• TEXT SEGMENT:
SEOUL (Reuters) - South Korea’s highest court on Thursday struck down as unconstitutional a decades-old law banning adultery, triggering a surge in shares of condom makers and morning-after pills.
The 1953 law aimed to protect women in a male-dominated society where divorce was rare, by making marital infidelity punishable with jail.
“The law is unconstitutional as it infringes people’s right to make their own decisions on sex and secrecy and freedom of their private life, violating the principle banning excessive enforcement,” said Seo Ki-seok, a Constitutional Court judge, reading an opinion on behalf of five judges.
Seven members of the nine-judge panel deemed the law to be unconstitutional.
After the ruling, shares in Unidus Corp, which makes latex products, including condoms, soared to the 15 percent daily limit gain.

• RECORD SET:
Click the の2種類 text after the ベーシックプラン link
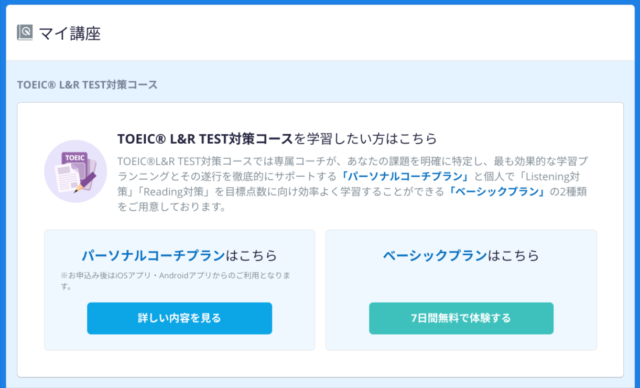 pos(568,191)
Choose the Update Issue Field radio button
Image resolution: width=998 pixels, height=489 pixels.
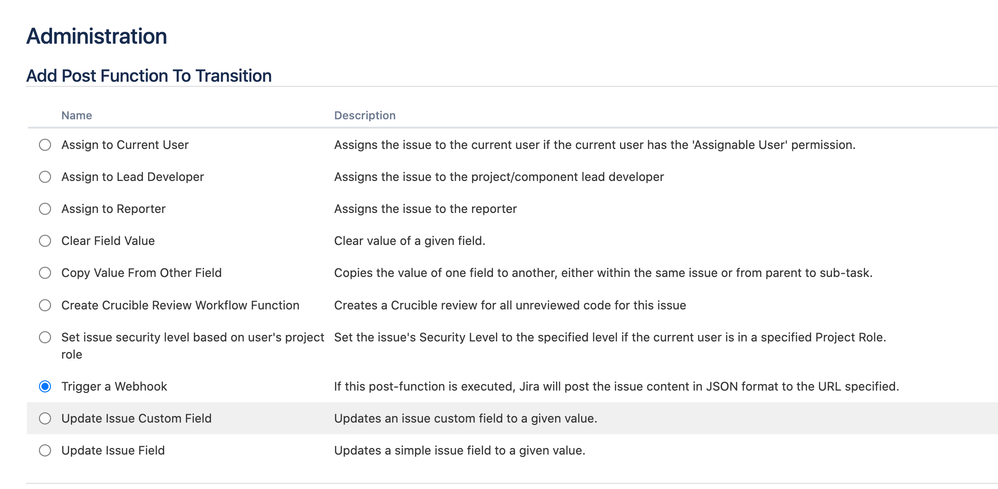click(x=45, y=450)

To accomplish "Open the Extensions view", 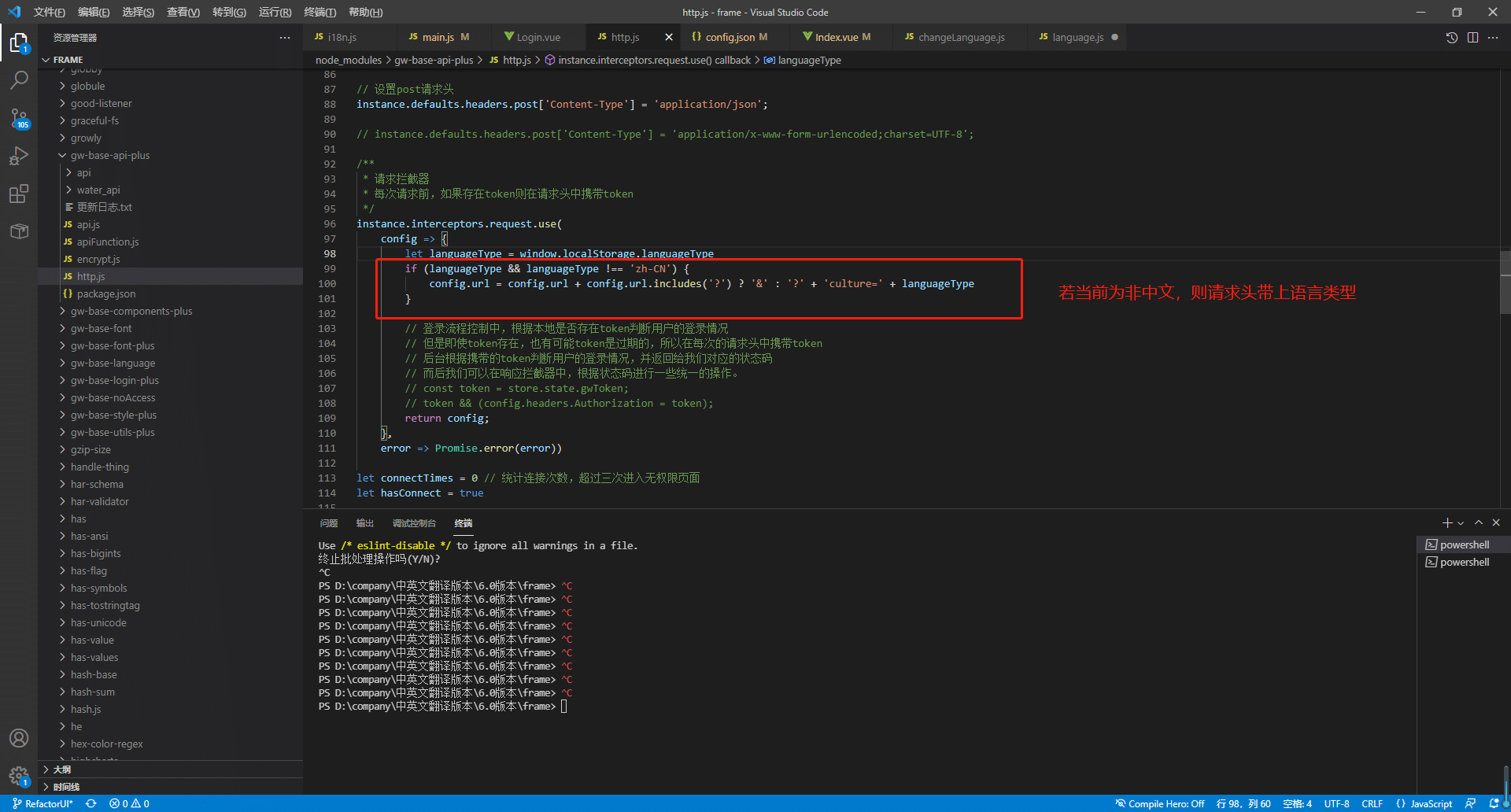I will 19,194.
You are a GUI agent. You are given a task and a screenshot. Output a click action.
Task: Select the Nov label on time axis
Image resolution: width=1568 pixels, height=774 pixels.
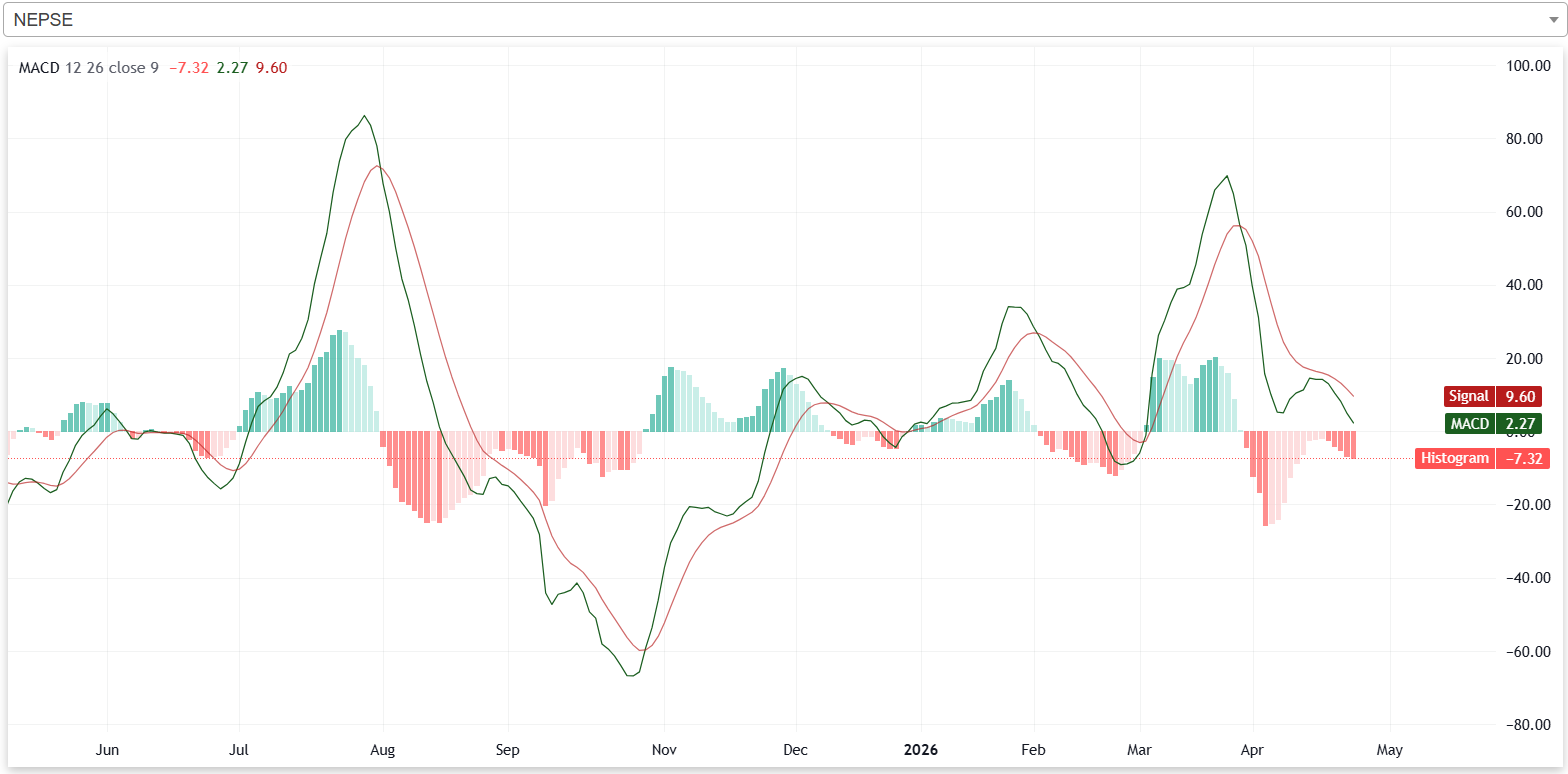pos(664,749)

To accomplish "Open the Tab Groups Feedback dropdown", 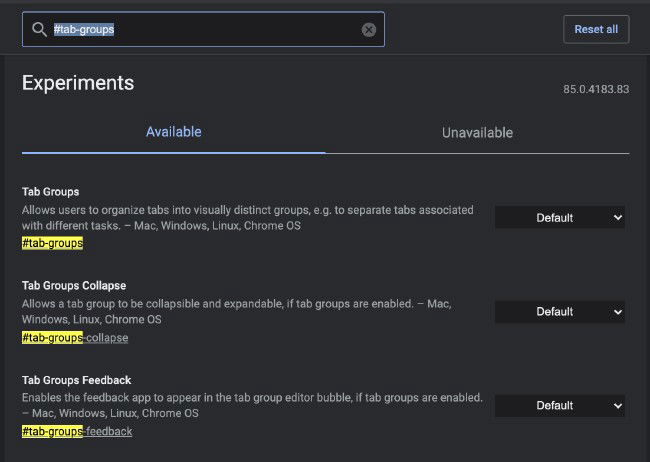I will click(x=560, y=406).
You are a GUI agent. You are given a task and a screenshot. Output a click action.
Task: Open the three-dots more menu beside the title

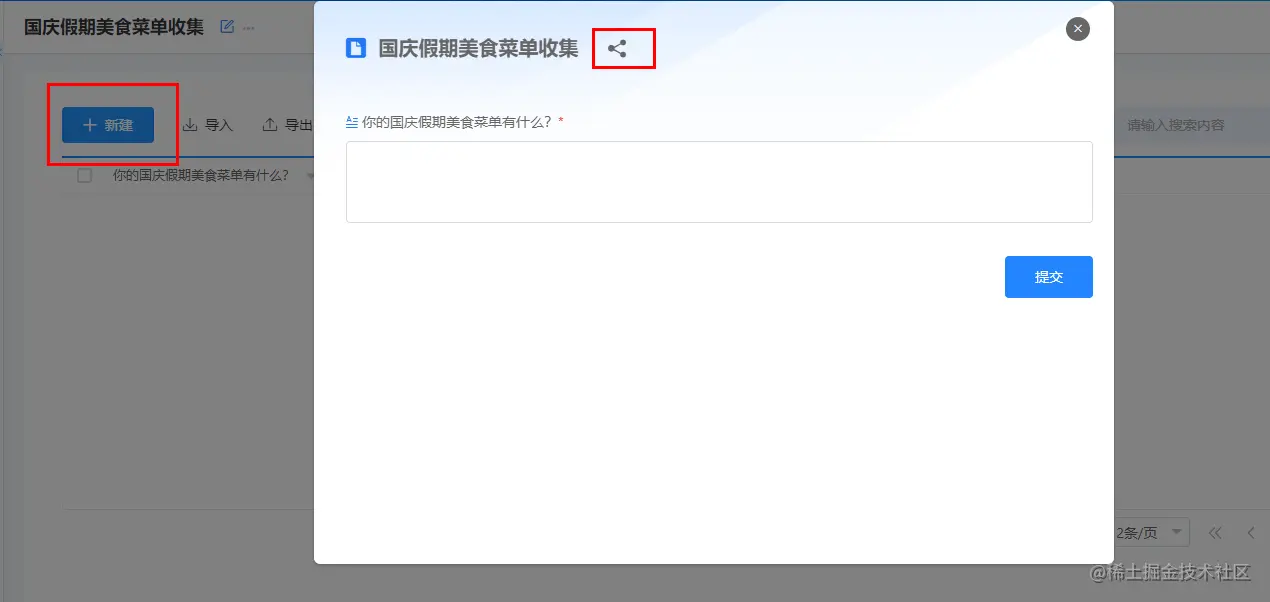(248, 27)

• WHAT TO WORK ON: Continue the news report on South Korea's court ruling against the adultery law, starting after its last sentence.

• OUTPUT:
Hyundai Pharmaceutical Co Ltd, a maker of morning-after birth control pills and pregnancy tests, ended up 9.7 percent after the court decision, recovering earlier losses.
Critics have said the law against adultery is outdated in a society where rapid modernization has often clashed with traditional values.
In 2008, the court had upheld the law, citing South Korean society’s legal perception that adultery damages social order.
Several thousand spouses file criminal adultery complaints each year in South Korea, although jailings are rare. Prosecutors say no one was put behind bars last year, despite 892 indictments on adultery charges.